I fedeli di Gheddafi si turano il naso e lottano insieme all’Isis contro quelli che hanno distrutto il loro potere

Non tutti i militanti del Califfato sono fanatici jihadisti. Tutt’altro. Le tribù che furono fedeli a Muammar Gheddafi tendono oggi a vedere in Isis uno strumento di riscatto e vendetta contro le milizie rivoluzionarie nate al tempo della guerra nel 2011 e i Paesi Nato che furono loro alleati. Un fenomeno che ricorda da vicino quello dell’adesione dei sunniti baathisti iracheni prima ad Al Qaeda, negli anni seguenti l’invasione americana del 2003, e poi ad Isis.
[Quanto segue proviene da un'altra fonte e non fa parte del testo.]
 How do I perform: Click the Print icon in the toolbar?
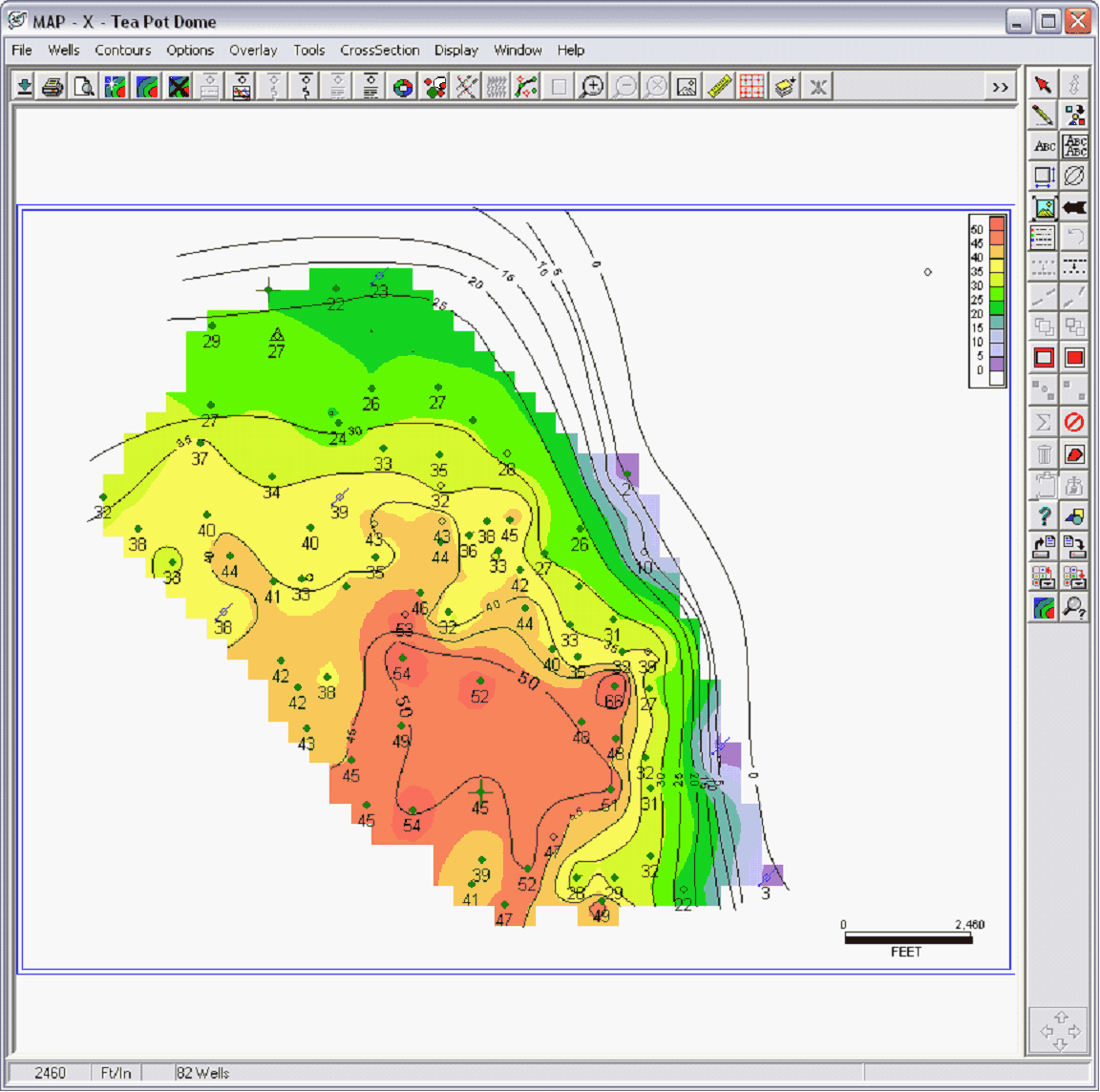tap(53, 87)
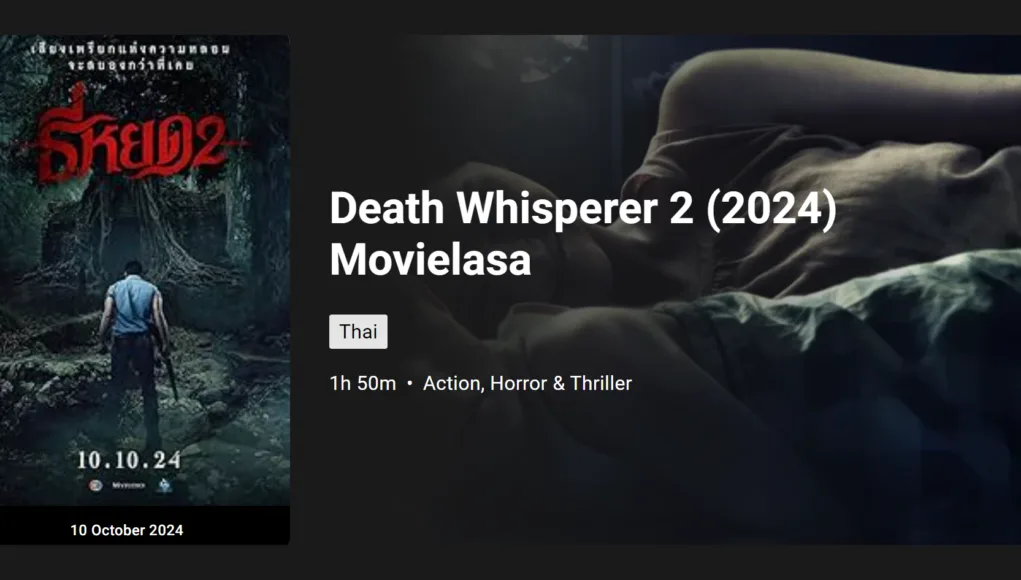Click the word Movielasa in the title

pyautogui.click(x=430, y=260)
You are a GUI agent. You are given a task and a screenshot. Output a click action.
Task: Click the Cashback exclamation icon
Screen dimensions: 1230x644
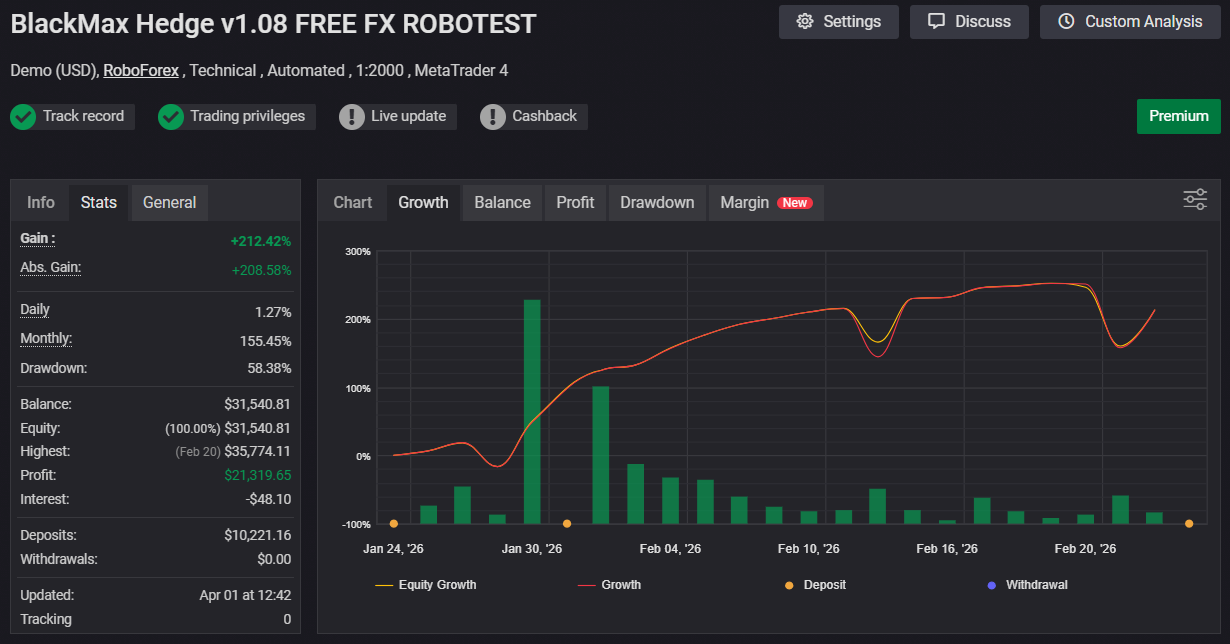tap(493, 117)
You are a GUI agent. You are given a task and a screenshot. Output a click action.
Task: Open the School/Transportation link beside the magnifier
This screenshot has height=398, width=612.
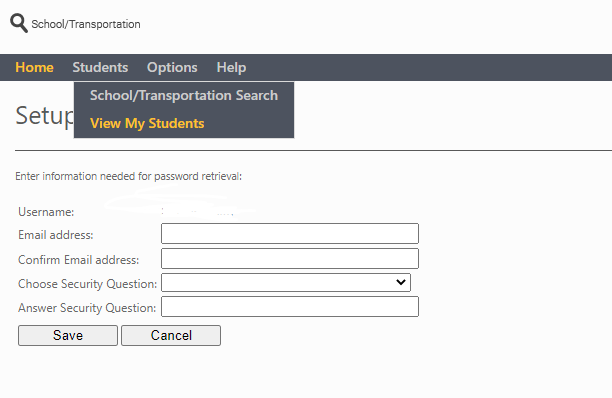coord(86,24)
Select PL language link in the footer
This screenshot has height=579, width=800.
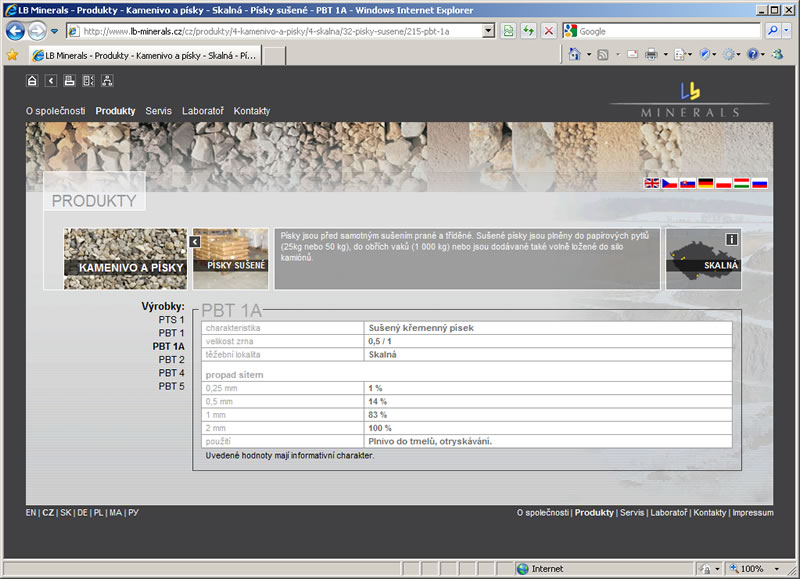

In entrambi i casi, forze sostanzialmente laiche, e comunque ideologicamente lontane dall’oltranzismo religioso del Califfato, si dimostrano disposte a «turarsi il naso» e accettare la lettura più wahabita dell’Islam militante pur di combattere ad oltranza i nemici che le hanno allontanate dal potere. È la logica della vendetta a tutti i costi, anche quello di aderire a una visione del mondo molto diversa dalla loro, ma comunque utile in questa fase dello scontro frontale.
I giornalisti libici ci segnalano che al momento sarebbero almeno 2.500 i combattenti di Isis a tempo pieno schierati nella regione di Sirte e sulla fascia costiera con i terminali petroliferi, verso Bengasi. Di questi il 70 per cento sarebbero volontari di Isis arrivati da Siria, Iraq, Tunisia, Yemen, Algeria, Marocco e i tradizionali serbatoi di reclutamento di Isis. Il restante 30 per cento sarebbero invece giovani libici. «Non a caso arrivano da Sirte, dai villaggi circostanti, Tarhuna, Bani Walid e dalla regione della capitale. Tutte zone dove Gheddafi godeva di ampia popolarità sino alla sua scomparsa nell’ottobre 2011. Utilizzano nomi di battaglia inventati sul momento, cercano di non farsi riconoscere per evitare che le loro famiglie possano venire perseguitate dai due governi di Tobruk e Tripoli. Temono le possibili rappresaglie della Nato, specie le squadre speciali inglesi e francesi. Anche l’Italia è vista come un nemico pericoloso», ci spiega un commentatore tripolino che non vuole essere identificato.
È dunque possibile paragonare la zona di Sirte, nella quale gli arsenali del vecchio regime sono ancora quasi intatti, alla provincia irachena di Al-Anbar, patria della minoranza sunnita dove il governo di Bagdad dalla seconda metà del decennio scorso non riesce ad esercitare la propria sovranità. Isis si presenta così sempre più come un fenomeno complesso, dalle molte anime, mosso da interessi locali, ma il cui collante principale è il diffuso odio verso l’Occidente accusato di aver destabilizzato i regimi del Medio Oriente a proprio uso e consumo.
Eppure, questa alleanza di interessi tra volontari fanatici dell’internazionale jihadista e forze locali decise invece ad aderire per convenienza evidenzia anche forti debolezze interne. Elementi della tribù Gheddafi contattati dal Corriere a Sirte non nascondono l’insofferenza per gli eccessi ideologici e religiosi dei loro alleati. Ai tempi del Colonnello non esitavano a consumare alcolici e divertirsi nei night club romani. Proprio come i baathisti iracheni sotto Saddam Hussein. «Quando avremo vinto ci libereremo di Isis», rivelano.
Ma non è affatto chiaro se alla fine ne saranno davvero capaci.